A Building on Its Best Behavior
This article is from the archive of The New York Sun before the launch of its new website in 2022. The Sun has neither altered nor updated such articles but will seek to correct any errors, mis-categorizations or other problems introduced during transfer.

Get used to the words like “transcendent aesthetic experience” in describing the Modern’s new home, because we will all be hearing a good deal of that sort of thing in the days to come. Surely there is much to praise in the new complex. But the main reason for these imputations of transcendence, as far as I can make out, is that the architect, Yoshio Taniguchi, is from Japan. And, as we all know, they are so much more spirutal over there than we are in the West.
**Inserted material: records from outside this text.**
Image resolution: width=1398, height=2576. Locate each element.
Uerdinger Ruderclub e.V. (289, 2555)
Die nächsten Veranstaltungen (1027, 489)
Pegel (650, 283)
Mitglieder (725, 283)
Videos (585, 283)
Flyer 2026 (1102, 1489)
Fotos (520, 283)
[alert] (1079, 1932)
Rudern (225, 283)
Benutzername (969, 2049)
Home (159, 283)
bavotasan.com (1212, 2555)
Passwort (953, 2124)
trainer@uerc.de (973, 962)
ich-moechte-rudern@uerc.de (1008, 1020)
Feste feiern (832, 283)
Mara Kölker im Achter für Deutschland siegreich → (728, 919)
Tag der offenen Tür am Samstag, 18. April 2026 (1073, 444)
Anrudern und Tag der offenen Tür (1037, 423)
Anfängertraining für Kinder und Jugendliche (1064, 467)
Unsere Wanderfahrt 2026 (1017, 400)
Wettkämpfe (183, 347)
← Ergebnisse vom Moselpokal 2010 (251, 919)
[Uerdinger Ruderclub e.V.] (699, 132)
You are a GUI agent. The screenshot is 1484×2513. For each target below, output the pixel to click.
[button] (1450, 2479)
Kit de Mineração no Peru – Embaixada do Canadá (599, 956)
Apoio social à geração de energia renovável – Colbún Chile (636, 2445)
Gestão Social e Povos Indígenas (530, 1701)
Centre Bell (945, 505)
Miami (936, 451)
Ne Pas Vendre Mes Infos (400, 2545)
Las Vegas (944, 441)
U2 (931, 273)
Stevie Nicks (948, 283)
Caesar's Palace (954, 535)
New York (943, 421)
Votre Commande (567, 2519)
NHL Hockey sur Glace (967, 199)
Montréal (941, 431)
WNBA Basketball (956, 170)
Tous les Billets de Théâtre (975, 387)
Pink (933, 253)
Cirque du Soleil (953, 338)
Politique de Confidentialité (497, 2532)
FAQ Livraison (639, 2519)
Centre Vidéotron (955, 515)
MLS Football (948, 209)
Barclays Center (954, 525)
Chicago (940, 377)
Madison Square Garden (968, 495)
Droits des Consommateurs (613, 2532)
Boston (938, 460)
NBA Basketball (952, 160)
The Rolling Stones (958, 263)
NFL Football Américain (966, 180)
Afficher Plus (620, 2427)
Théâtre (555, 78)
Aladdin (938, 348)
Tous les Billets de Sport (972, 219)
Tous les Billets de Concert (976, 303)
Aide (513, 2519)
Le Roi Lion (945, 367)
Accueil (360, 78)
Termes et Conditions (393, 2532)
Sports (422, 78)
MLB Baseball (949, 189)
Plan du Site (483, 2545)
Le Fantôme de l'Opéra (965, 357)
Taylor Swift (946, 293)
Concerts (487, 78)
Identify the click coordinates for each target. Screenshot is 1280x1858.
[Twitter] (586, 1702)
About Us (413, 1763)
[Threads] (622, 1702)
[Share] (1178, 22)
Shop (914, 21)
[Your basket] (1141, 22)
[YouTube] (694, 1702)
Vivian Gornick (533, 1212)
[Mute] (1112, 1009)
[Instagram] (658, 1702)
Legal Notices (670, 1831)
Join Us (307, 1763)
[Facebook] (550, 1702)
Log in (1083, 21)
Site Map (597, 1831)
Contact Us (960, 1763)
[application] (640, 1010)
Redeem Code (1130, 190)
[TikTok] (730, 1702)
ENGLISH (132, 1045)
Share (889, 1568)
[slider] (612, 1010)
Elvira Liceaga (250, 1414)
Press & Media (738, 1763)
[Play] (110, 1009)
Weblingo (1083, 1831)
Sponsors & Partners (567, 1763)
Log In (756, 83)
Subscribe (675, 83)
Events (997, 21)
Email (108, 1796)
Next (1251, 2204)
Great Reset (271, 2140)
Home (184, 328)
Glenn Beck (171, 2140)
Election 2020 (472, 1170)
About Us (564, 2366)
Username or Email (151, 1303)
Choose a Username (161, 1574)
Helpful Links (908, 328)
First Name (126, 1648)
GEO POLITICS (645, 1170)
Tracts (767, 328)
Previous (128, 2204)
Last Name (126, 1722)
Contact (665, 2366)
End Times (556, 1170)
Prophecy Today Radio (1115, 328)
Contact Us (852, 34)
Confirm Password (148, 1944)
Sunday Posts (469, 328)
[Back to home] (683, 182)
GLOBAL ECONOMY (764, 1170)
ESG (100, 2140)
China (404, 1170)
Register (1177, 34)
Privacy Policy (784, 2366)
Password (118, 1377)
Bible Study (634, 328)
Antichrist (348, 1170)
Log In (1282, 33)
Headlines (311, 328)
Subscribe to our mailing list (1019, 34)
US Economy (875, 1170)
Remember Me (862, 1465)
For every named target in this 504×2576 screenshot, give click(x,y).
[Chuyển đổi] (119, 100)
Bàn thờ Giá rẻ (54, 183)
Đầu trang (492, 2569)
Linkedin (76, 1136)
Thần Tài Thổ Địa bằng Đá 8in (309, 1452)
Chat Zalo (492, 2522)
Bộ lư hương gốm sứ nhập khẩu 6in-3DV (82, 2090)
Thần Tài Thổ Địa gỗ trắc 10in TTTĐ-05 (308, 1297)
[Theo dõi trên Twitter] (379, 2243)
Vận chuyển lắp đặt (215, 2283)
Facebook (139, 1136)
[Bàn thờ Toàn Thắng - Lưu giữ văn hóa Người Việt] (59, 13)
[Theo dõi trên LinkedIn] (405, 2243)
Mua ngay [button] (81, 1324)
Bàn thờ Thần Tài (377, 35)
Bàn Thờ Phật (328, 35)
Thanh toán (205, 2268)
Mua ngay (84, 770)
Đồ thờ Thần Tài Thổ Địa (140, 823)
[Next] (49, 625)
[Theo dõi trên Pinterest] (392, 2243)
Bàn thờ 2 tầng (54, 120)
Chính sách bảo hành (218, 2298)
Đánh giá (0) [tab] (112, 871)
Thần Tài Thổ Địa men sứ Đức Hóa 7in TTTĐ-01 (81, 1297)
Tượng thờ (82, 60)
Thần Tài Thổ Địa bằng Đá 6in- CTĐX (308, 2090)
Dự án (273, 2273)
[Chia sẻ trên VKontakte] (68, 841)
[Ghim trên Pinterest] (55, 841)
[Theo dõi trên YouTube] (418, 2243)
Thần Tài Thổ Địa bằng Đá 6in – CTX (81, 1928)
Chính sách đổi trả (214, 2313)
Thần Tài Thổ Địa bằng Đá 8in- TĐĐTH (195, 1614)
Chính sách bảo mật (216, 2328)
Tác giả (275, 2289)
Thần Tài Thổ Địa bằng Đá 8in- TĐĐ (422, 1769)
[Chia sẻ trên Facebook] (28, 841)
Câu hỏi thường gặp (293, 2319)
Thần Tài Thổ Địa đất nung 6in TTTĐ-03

But that is not the only bit of humbug that needs to be fumigated out of the new premises. Through no fault of the institution itself, there is an irritating ceremoniousness to the whole affair. Every element of the museum’s conception, from the flooring to the signage, seems gravid with high-mindedness, as though the stakes could not be higher, as though the very future of visual culture, the precarious majesty of the entire canon, hung upon the decision to place a Soutine beside a Vlaminck or a Warhol in the stairwell. Without denying the eminence of the Modern or the likely impact that some of its decisions are apt to have upon a servile art world, let us remember that it is merely a museum of artifacts, most of which are fewer than a century old.
As for the man of the hour, Mr. Taniguchi is a 67-year-old, Harvard-educated native of Tokyo. A summary assessment – made possible not only by this latest work, but also those documented in the accompanying exhibition “Yoshio Taniguchi: Nine Museums” – would be as follows: He is an architect of exquisite but not infallible taste, a man far richer in judgment and equilibrated tact than in audacity or imagination. In this respect he can be viewed as the anti-Frank Gehry, who is all imagination and nothing else.
There is a great deal of continuity between the new Modern and the eight other museums Taniguchi has designed, all of them in Japan. Indeed, it is almost comical to find the same shapes and materials recurring like leitmotifs throughout his career, irrespective of the shifting contexts. The overhanging eaves, for example, that are the most pronounced features of the three garden facades at the Modern recur with little variation in two previous museums.
As far as I know, there is only one significant curve in his entire career, and it is not to be found anywhere among the regimented grids and austere right angles that make up the new Modern. His palette tends to be a composite of muted grays, beiges, and off-whites, his materials industrial-strength concrete and corrugated aluminum – though, to be sure, these materials have probably never before been fashioned into anything as effetely elegant as his nine museums.
But there is one crucial difference between the Modern and all of Mr. Taniguchi’s other work: The latter are essentially flat and autonomous campuses that arise from scratch and sprawl across a suburban setting. The Modern emerges in an urban context and, even more importantly, incorporates preexistent structures by Edward Durrell Stone, Phillip Johnson, and Cesar Pelli, that have accrued over the institution’s 75-year history. You have only to look at the 53rd-street facade to see that is has become a ungainly patchwork of high modernist rectitude in its several forms.
There are two immediate consequences of this urban context. The first is that all sorts of interesting thing start to happen as the museum’s geometric patterns play off the gridded crazy-quilt of Midtown. The second is that the totality of Mr. Taniguchi’s museum is necessarily compromised from the start. The Modern never achieves that sense of rigorous consistency that his Japanese museums possess. Instead you have almost a three ring circus of competing austerities that are often compromised by the pre-existent building stock. It was said of Fred Astaire that he could dance with a broomstick and make the broomstick look good; if he had tried that with Cesar Pelli’s 50-story tower, as Mr. Taniguchi has had to do, all bets would be off.
Mr. Taniguchi’s achievement therefore consists in an incremental triumph of small details, rather than in an immediate and unified sense of harmony or anything else. Architectonically, the boldest part of the museum is the six-story atrium. Urbanistically, it is a pleasure to walk through the lobby to 54th street, suddenly accessible as a small point of daylight in the distance. It is to be regretted, however, that the low-lying lobby creates a distinctly diminished effect and that the atrium reveals itself only after you have progressed some distance into the structure.
Beyond that, the pleasure of the building will be found in the fritten glass of the facade, the white oak floors of the galleries, and the Georgia marble in the garden. Despite the vanguardist origins of the Modern, it always has had corporate money of the highest pedigree behind it, and it shows here. As you walk through these galleries, it is impossible to ignore the sheer capital it took to join all the costly pieces together and to do so with such craftsmanship.
Indeed, you feel you should be on your best behavior in the new space, something you never felt at the temporary home that Michael Maltzan designed for MoMA Queens. And you have only to recall that misbegotten building to understand how lucky we are, all things considered, to have the Modern back in Manhattan.